Since last April, five additional liquefaction trains have reached or exceeded production capacity and are processing nearly 1.6 trillion cubic feet (tcf) of natural gas. These trains producing at or above capacity include Sakhalin Train 1 in Russia (230 bcf), Qatargas II Train 4 (374 bcf), Sakhalin Train 2 (230 bcf), RasGas Train 3 in Qatar (374 bcf), and Qatargas II Train 5 (374 bcf). Three additional projects began ramping up production in 2009 and should add 522 bcf of liquefaction capacity this year. They include Tangguh trains 1 and 2 in Indonesia (182 bcf each) and Yemen LNG Train 1 (158 bcf). Five other LNG trains representing nearly 1.5 tcf of processing capacity are either starting up (in the case of RasGas 3 Train 7, with 374 Bcf of capacity) or are on track to enter the start-up phase this year. The four remaining trains include Yemen LNG Train 2 (158 bcf), Peru Camisea Train 1 (201 bcf), Qatargas III Train 6 (374 bcf), and Qatargas IV Train 7 (374 bcf). The chart below provides a breakdown of the 3.8 tcf in new global liquefaction capacity for 2009-2010.
The chart below compares projected global LNG production for 2010 with total liquefaction volumes from recent years.
The additional liquefaction capacity is going online during a period of lackluster demand for LNG. Markets that have traditionally been heavily reliant on imports, including Europe and Japan, are approaching the limits of how much LNG they can physically accept. Two factors, solid demand growth in South Korea and China and an unusually cold winter in the Northern Hemisphere, have prevented surplus LNG volumes from becoming even larger.

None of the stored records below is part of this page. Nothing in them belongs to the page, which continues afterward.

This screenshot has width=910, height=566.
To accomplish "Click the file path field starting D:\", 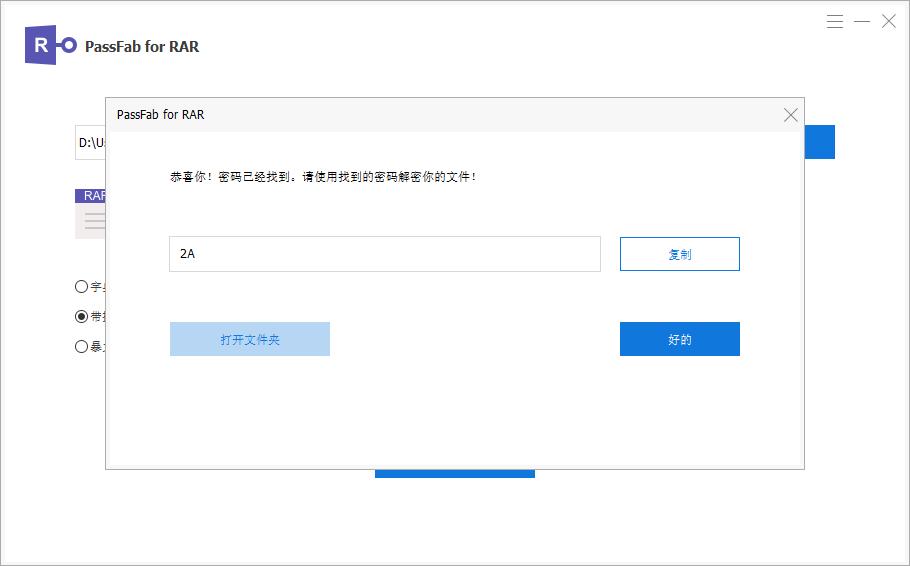I will [x=90, y=143].
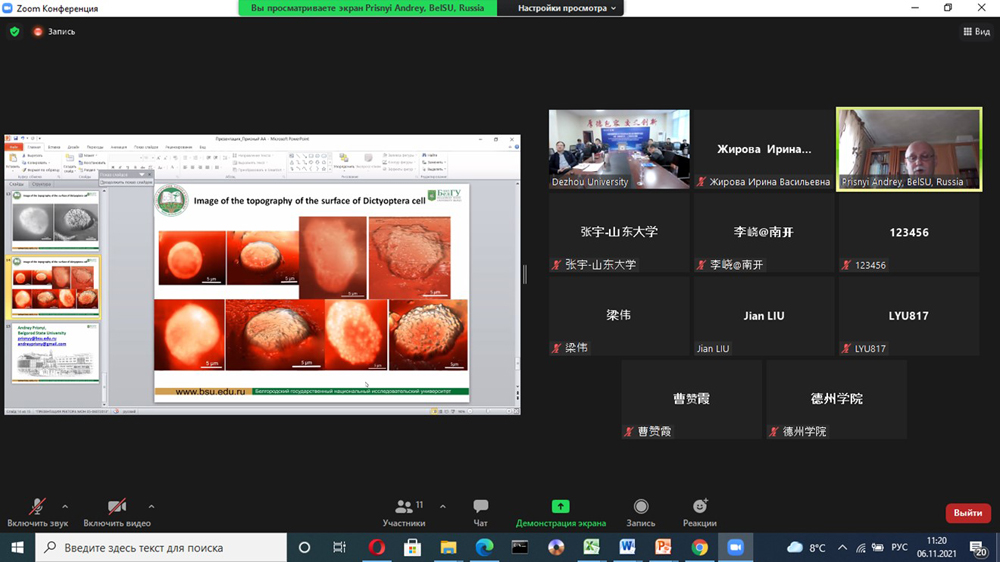Open the Participants panel
The width and height of the screenshot is (1000, 562).
[x=404, y=512]
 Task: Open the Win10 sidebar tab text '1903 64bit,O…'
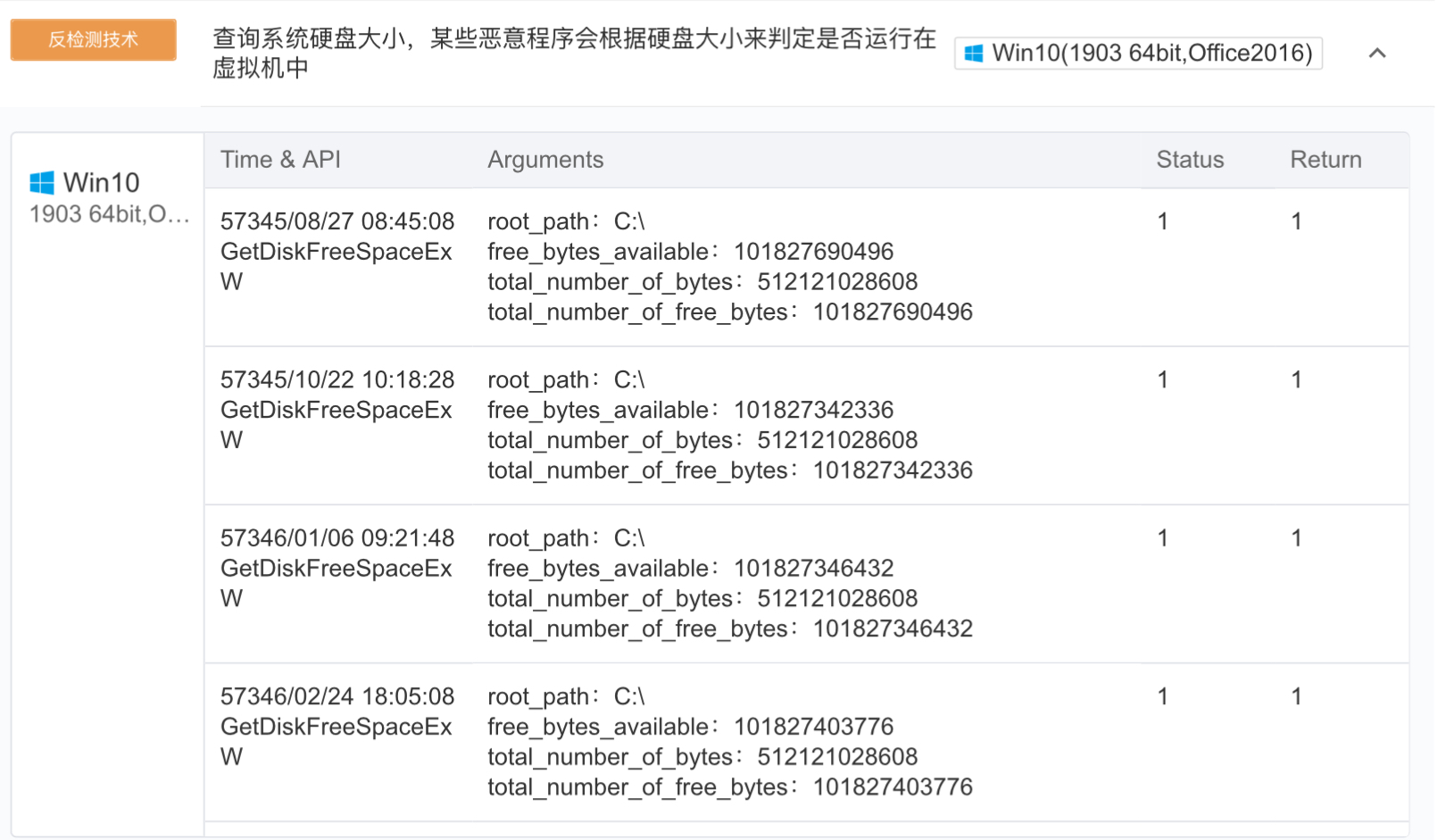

As liquefaction ramps up dramatically and the seasons change, however, ever-increasing supplies of LNG are destined to end up in the only market that can practically receive them: the U.S.

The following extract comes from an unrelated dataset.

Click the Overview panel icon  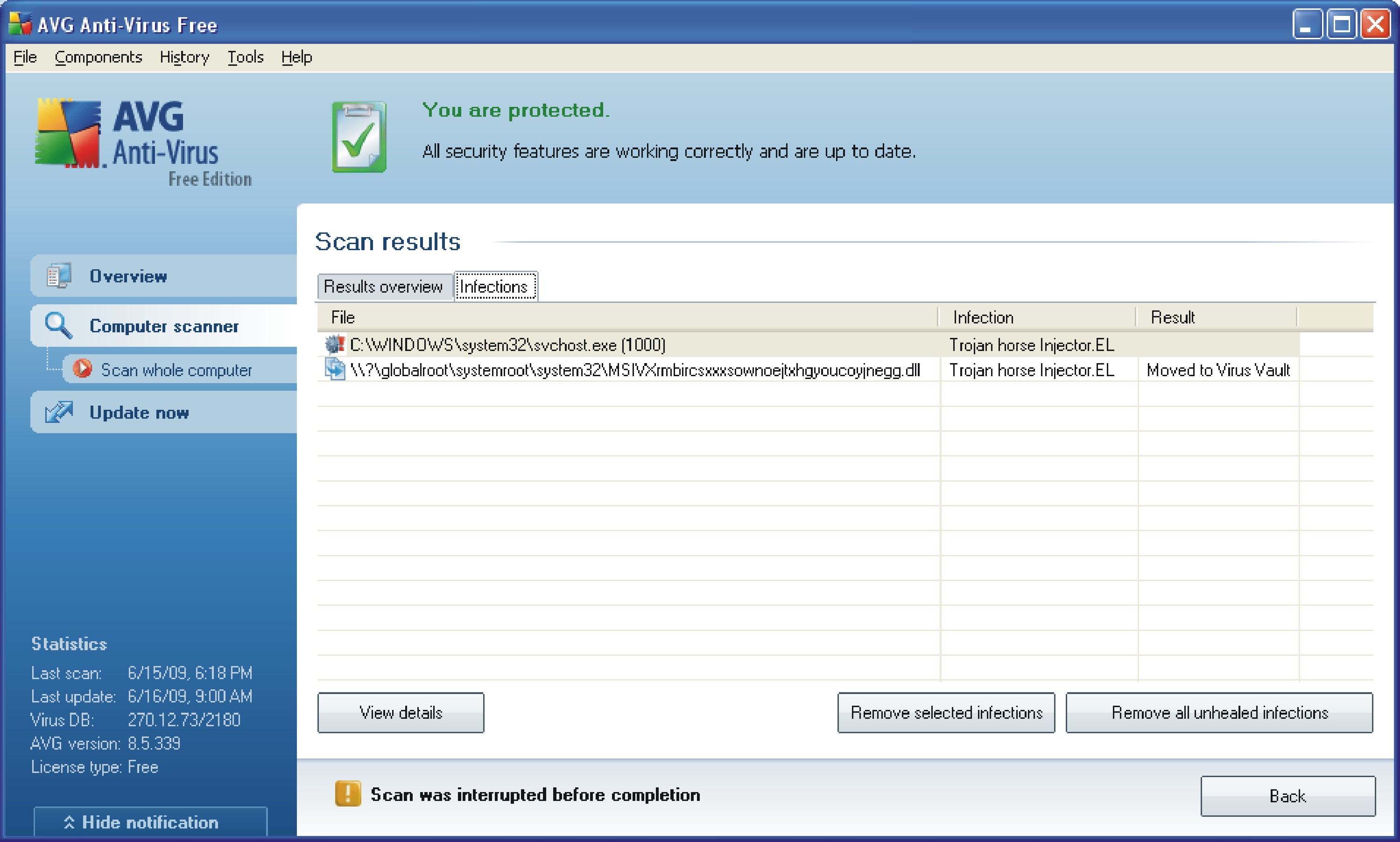(x=58, y=276)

"The growth in 2009 really didn't occur or translate into cargoes on the water until very late in the year," said Johnson. "From this point forward the U.S. should resume its role as the global summer sump for excess volumes, much the way it was prior to 2008. The difference will be the scale of imports will be much greater."
'From this point forward the U.S. should resume its role as the global summer sump for excess volumes, much the way it was prior to 2008. The difference will be the scale of imports will be much greater.'
The situation becomes more interesting when one factors in the strong growth in U.S. natural gas production from emerging shale plays, which are increasingly able to supply traditionally LNG-reliant regions such as the Northeast as pipeline companies expand their gathering and transmission networks. "We are seeing these plays affect domestic pricing which acts as a deterrent when it comes to LNG imports, especially when you have capacity in Europe and Asia at higher netback values," said Johnson.
"The LNG will have to move somewhere, and unless global producers begin to shut-in production, the U.S. is going to get a good slug," Johnson concluded.